### RECORDS TO USE
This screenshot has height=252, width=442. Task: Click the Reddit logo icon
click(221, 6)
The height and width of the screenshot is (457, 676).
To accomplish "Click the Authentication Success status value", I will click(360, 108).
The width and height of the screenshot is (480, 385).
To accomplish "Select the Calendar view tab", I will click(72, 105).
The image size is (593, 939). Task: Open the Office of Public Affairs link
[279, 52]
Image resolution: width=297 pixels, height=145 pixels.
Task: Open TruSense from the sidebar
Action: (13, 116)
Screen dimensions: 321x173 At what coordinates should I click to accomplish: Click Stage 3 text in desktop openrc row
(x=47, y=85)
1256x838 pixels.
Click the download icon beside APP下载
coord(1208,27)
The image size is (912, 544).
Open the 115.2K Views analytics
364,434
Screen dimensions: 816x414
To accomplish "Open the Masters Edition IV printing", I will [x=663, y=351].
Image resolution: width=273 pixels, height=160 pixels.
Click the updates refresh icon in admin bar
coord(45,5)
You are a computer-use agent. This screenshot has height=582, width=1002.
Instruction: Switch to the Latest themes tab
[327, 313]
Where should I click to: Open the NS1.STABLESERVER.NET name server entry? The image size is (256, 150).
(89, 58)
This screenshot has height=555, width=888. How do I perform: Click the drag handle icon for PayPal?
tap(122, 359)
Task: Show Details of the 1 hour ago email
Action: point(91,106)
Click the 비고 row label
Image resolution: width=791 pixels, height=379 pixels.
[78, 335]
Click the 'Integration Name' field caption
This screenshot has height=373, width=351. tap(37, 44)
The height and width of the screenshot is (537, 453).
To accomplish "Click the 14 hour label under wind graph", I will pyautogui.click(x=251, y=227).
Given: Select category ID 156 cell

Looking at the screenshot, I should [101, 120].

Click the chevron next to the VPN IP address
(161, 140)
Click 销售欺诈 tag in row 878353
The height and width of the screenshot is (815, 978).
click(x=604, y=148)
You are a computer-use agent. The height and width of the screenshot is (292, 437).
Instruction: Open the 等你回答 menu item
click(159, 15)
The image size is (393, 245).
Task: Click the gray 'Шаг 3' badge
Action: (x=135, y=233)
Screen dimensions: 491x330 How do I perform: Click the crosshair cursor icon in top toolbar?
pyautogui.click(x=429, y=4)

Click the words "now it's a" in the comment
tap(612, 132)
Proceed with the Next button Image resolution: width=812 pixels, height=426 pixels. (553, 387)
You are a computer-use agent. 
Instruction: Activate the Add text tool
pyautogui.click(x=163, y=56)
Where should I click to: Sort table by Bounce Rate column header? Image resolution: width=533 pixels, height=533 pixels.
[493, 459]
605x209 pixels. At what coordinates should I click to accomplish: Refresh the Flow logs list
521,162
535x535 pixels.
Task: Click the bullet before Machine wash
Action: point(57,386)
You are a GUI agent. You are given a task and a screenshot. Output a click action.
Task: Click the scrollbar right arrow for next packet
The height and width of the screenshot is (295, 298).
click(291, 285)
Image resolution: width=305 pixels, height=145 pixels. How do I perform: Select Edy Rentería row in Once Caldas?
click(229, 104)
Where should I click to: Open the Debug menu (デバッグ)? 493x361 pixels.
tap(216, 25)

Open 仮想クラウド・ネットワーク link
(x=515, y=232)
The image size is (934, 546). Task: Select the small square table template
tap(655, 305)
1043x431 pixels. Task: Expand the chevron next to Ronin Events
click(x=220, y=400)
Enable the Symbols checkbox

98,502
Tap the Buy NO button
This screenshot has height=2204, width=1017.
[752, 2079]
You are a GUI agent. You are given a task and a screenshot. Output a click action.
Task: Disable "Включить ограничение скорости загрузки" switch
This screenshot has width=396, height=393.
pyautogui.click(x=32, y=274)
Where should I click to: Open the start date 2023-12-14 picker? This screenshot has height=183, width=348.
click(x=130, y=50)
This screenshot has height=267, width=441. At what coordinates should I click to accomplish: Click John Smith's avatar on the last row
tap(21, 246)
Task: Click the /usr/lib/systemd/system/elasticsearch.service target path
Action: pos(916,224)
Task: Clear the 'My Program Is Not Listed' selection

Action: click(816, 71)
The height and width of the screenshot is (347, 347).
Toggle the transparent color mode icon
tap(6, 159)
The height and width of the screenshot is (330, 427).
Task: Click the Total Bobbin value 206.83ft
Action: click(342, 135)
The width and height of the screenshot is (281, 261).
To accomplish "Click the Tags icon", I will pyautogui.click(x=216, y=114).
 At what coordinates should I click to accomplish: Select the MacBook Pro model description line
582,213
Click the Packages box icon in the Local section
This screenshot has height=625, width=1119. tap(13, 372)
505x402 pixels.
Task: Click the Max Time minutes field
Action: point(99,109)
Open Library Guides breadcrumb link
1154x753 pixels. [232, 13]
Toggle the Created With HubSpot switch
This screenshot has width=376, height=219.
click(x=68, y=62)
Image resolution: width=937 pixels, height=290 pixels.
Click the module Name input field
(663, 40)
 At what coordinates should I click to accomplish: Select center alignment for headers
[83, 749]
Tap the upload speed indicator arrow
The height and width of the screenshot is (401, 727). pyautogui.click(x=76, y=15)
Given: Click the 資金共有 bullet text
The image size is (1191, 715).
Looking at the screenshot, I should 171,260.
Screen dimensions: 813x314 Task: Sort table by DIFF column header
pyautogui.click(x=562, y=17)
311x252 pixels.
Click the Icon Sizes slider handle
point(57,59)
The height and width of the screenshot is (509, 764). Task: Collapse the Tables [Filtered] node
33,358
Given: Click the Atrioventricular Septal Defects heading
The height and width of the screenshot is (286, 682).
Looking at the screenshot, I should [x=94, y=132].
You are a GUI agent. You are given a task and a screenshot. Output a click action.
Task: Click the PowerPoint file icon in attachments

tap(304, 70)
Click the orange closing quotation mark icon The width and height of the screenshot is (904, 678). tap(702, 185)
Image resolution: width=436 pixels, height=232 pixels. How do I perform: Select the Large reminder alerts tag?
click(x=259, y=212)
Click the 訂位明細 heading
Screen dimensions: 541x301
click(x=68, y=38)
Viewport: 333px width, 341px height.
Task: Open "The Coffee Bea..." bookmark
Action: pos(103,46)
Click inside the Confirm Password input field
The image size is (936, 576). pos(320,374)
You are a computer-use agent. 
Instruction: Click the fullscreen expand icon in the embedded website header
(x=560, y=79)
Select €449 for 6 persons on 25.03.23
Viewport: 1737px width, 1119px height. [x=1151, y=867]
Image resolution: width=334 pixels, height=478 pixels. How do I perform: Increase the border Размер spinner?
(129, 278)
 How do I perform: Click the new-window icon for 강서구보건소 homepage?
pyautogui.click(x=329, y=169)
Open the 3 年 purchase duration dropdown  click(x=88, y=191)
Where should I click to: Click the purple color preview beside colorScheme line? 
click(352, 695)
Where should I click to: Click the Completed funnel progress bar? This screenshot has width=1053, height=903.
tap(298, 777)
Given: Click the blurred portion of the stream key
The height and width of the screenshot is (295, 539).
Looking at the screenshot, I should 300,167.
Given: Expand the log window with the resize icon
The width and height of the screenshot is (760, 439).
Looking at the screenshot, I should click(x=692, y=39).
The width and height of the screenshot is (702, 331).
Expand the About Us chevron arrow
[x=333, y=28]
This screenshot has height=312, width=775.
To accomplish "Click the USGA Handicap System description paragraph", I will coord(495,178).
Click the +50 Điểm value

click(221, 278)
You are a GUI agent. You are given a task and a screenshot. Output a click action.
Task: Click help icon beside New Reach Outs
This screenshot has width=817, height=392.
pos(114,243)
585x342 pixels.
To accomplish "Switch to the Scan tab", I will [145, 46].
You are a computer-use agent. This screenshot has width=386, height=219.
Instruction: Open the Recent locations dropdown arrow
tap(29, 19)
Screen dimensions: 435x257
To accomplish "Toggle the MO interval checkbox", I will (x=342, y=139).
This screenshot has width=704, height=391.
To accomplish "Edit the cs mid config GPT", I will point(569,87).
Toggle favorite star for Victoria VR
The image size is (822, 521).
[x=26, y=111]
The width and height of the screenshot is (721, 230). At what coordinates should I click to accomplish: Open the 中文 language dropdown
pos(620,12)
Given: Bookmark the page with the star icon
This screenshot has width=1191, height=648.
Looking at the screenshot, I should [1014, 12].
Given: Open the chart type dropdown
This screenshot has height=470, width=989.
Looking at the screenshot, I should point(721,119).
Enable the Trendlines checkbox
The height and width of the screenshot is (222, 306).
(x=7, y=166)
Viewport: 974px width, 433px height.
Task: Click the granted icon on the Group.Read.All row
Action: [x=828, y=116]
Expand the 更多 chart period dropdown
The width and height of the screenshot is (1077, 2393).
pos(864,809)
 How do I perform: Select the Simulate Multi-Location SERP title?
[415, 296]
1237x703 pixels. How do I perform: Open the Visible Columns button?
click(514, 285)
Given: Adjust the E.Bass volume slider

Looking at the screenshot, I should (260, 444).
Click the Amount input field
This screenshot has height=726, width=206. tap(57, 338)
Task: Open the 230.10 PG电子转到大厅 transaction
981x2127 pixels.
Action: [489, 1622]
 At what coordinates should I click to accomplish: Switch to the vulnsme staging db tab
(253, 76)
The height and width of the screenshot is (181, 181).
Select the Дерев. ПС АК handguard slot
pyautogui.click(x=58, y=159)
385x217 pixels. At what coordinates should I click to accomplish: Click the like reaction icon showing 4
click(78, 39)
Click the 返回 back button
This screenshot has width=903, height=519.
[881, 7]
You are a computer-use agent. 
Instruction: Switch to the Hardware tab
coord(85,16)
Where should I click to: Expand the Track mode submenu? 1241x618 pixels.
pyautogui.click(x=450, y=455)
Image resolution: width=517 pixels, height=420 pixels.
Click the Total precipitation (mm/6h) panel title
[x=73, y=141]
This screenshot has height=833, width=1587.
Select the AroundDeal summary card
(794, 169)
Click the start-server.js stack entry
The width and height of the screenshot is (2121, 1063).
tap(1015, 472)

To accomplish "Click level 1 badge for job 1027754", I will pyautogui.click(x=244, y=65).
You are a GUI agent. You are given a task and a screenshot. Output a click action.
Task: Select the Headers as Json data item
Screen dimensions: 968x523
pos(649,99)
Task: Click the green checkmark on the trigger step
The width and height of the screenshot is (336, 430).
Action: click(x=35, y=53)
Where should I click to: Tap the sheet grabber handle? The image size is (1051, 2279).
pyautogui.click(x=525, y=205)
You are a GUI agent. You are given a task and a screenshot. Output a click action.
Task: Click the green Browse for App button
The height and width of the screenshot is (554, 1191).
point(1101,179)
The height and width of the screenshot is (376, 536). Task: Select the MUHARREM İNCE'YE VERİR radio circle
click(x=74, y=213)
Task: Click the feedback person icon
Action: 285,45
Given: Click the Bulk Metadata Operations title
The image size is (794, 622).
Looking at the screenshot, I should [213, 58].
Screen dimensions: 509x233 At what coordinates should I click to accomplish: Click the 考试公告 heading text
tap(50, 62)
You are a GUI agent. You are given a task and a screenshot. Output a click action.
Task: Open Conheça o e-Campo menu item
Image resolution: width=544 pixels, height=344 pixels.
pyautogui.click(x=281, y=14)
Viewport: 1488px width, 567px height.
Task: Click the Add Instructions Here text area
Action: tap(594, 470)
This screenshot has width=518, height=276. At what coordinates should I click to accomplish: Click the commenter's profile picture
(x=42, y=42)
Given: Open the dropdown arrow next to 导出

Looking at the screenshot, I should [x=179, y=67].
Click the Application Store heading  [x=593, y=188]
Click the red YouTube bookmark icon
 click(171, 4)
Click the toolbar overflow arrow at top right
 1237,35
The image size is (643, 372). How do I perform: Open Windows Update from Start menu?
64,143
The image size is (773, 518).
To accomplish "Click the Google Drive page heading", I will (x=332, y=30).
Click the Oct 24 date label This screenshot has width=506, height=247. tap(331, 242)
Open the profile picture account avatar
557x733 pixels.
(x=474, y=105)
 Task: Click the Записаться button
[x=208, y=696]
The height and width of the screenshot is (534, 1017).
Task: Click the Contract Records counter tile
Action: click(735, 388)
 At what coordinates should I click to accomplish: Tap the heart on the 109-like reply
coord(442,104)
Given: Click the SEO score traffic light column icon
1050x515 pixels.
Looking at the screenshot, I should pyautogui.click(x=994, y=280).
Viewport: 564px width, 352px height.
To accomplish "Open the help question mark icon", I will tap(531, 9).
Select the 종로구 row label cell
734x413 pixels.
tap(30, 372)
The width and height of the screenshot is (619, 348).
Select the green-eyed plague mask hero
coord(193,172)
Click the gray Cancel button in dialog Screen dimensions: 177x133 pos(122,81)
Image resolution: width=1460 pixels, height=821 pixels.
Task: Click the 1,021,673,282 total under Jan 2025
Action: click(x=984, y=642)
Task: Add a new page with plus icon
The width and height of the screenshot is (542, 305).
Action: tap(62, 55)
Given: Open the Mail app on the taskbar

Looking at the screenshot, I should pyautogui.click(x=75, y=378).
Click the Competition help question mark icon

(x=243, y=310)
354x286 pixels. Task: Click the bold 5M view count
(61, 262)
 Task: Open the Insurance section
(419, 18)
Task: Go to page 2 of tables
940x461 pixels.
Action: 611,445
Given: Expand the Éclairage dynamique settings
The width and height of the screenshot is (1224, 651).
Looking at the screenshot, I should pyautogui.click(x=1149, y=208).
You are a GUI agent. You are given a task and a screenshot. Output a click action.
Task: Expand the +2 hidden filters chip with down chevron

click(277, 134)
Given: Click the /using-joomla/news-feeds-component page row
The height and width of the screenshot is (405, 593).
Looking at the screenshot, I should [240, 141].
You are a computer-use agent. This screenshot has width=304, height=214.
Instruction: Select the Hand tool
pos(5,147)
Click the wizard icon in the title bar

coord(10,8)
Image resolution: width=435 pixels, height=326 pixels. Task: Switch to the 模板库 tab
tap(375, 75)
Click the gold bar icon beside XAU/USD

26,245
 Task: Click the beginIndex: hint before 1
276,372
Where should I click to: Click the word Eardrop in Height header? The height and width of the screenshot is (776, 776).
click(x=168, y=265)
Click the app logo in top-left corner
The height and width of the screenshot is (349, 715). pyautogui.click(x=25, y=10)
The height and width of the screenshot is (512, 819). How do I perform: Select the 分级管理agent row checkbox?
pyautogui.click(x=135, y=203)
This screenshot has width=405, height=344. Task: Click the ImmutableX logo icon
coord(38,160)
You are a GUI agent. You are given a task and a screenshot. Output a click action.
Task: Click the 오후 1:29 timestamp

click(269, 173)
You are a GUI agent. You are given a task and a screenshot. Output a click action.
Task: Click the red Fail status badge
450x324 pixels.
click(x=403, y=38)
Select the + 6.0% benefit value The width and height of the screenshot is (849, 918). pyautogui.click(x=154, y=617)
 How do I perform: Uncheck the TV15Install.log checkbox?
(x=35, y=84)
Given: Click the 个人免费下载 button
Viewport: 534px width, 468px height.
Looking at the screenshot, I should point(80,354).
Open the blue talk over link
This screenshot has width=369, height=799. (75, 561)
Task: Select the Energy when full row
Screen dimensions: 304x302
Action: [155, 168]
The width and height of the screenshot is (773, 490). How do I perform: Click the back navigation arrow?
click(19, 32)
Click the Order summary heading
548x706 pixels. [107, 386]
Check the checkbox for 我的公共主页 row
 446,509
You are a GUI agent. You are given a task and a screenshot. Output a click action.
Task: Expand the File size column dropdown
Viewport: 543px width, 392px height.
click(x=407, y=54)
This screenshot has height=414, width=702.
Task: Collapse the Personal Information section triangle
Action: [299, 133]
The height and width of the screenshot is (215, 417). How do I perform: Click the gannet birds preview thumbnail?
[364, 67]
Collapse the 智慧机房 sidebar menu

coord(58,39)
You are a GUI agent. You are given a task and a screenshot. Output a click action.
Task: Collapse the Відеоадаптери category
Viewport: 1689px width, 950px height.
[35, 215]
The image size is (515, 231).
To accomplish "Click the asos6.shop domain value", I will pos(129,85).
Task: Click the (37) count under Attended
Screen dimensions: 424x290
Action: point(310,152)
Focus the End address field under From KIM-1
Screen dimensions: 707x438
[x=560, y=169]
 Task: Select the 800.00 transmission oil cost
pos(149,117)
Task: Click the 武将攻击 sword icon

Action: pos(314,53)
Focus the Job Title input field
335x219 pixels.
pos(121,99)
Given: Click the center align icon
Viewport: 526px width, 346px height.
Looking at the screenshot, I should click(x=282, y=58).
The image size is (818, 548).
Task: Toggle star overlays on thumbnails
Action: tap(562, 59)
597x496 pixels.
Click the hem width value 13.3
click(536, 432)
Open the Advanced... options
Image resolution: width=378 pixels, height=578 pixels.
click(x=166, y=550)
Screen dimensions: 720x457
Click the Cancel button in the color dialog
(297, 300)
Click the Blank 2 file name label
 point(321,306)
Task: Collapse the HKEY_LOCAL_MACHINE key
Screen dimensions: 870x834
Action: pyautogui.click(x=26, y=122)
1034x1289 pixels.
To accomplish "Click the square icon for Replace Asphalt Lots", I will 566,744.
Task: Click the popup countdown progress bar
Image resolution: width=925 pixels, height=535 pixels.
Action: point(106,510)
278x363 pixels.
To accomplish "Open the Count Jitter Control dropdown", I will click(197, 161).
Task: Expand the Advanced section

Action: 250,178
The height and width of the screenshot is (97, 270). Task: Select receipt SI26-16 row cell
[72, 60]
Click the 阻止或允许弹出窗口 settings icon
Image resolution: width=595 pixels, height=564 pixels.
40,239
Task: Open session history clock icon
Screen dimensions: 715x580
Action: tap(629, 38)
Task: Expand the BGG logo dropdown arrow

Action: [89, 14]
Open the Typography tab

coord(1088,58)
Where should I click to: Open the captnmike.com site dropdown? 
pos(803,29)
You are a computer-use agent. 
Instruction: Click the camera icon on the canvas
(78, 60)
######
In the listing above, start at the line with "How do I perform: Click the new-window", go on through the line with "The width and height of the screenshot is (702, 331).", and copy each of those lines exactly; leave out all the rest.

 How do I perform: Click the new-window icon for 강서구보건소 homepage?
pyautogui.click(x=329, y=169)
Open the 3 年 purchase duration dropdown  click(x=88, y=191)
Where should I click to: Click the purple color preview beside colorScheme line? 
click(352, 695)
Where should I click to: Click the Completed funnel progress bar? This screenshot has width=1053, height=903.
tap(298, 777)
Given: Click the blurred portion of the stream key
The height and width of the screenshot is (295, 539).
Looking at the screenshot, I should 300,167.
Given: Expand the log window with the resize icon
The width and height of the screenshot is (760, 439).
Looking at the screenshot, I should click(x=692, y=39).
The width and height of the screenshot is (702, 331).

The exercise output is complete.